**Exercise set**
#1 Transcribe the passage of the metformin HPLC summary from "Therapeutic drug monitoring" to "method development study)" word for word.
#2 Using the metformin HPLC summary, mark each statement as yes or no and quote the words that decide it: (a) Buformin served as the internal standard. (b) The eluent was monitored at 254 nm. (c) The drug class is listed as biguanide.

**Text provided**
- Opening Delimiter -

Determination of plasma metformin by a new cation-exchange HPLC technique.
Therapeutic drug monitoring
confidence
Key findings
New cation-exchange HPLC method for plasma metformin determination; linear 20-4000 ng/mL, CV <2.5%, recovery 99.4-104.2%.
View source on PubMed (PMID 10365648) ↗
- Sample size
- Not reported
- Population
- Not applicable (analytical method development study)
- Dosing
- Not applicable
- Duration
- Not applicable
- Route
- Not applicable
- Blinding
- not_reported
- Controls
- none
- Drug class
- biguanide
Full abstract
Metformin is an oral antihyperglycemic agent used in the therapy of noninsulin-dependent diabetic patients. This biguanide can induce dangerous complications such as lactic acidosis when its plasma concentration is too high. For this reason, the determination of plasma metformin should always be done during treatment. We developed a new HPLC method, for the routine determination of plasma metformin, with good reliability, rapid execution, and low costs. Sample preparation involved precipitation of the plasma proteins containing the internal standard buformin with a mixture of methanol, zinc sulfate, and ethylene glycol; the diluted supernatant was injected into a cation-exchange column. The mobile phase was potassium dihydrogenphosphate buffer-containing acetonitrile. The eluent was monitored at 236 nm. The calibration curve is linear within the range of 20-4000 ng/mL; the within-day coefficients of variation were less than 2.2% for metformin and 1.5% for buformin; the day-to-day coefficients of variation were less than 2.5% for metformin and 1.9% for buformin. The mean recoveries obtained from supplemented samples were included between 99.4 and 104.2% for metformin. Many characteristics make this method useful and easily accessible to all clinical laboratories equipped with HPLC instrumentation.

- Closing Delimiter -

**Exercise data**
- Opening Delimiter -

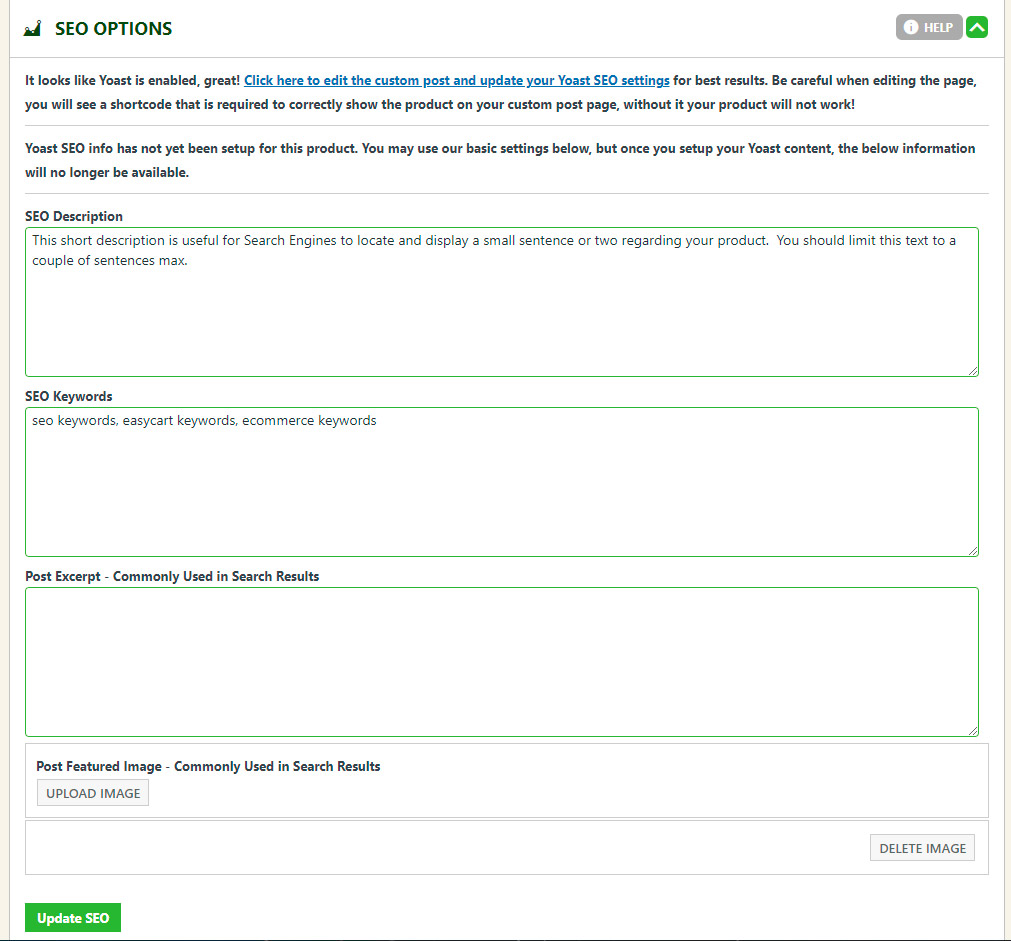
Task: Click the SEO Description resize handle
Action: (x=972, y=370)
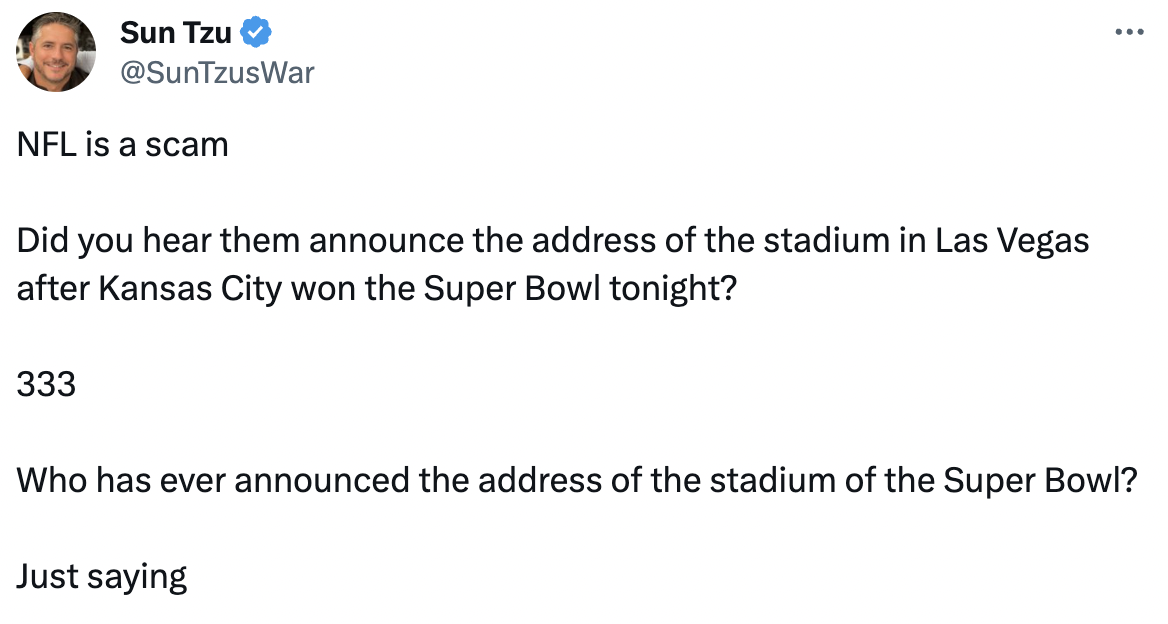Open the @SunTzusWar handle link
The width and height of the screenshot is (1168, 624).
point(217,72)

- Closing Delimiter -

**Replies**
#1
Therapeutic drug monitoring
confidence
Key findings
New cation-exchange HPLC method for plasma metformin determination; linear 20-4000 ng/mL, CV <2.5%, recovery 99.4-104.2%.
View source on PubMed (PMID 10365648) ↗
- Sample size
- Not reported
- Population
- Not applicable (analytical method development study)

#2
(a) Yes: "containing the internal standard buformin"
(b) No: "The eluent was monitored at 236 nm."
(c) Yes: "biguanide"